### ASSIGNMENT
Look below for the line that contains "Task: Click the レビュー step circle", then copy it and each following line exactly, through and including the line that contains "This screenshot has height=601, width=1041.".

### RECORDS FOR THIS TASK
--- --- ---

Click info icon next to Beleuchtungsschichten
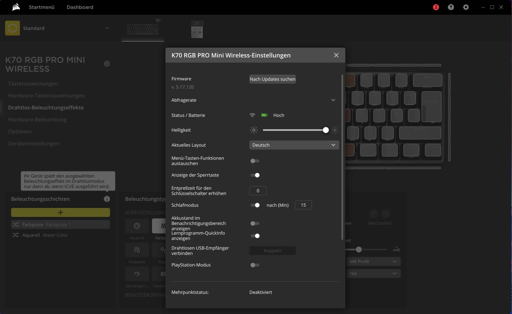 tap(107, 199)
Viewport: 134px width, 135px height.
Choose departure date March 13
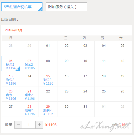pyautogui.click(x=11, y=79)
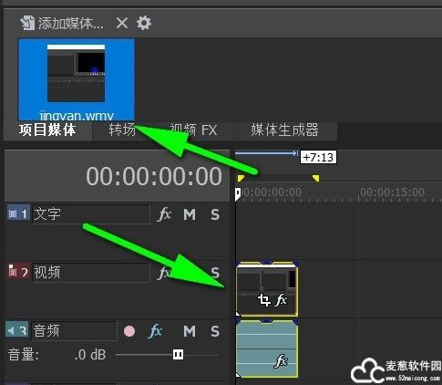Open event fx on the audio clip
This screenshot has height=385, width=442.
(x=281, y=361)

--- --- ---

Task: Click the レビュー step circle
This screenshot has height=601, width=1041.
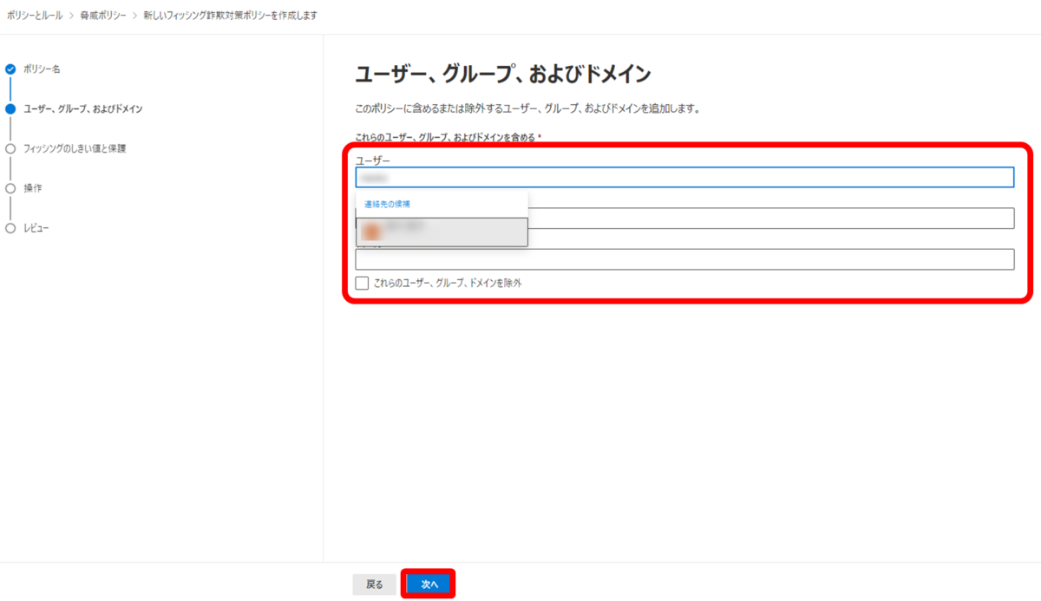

--- --- ---

### SOLUTION
Task: Click the レビュー step circle
This screenshot has height=601, width=1041.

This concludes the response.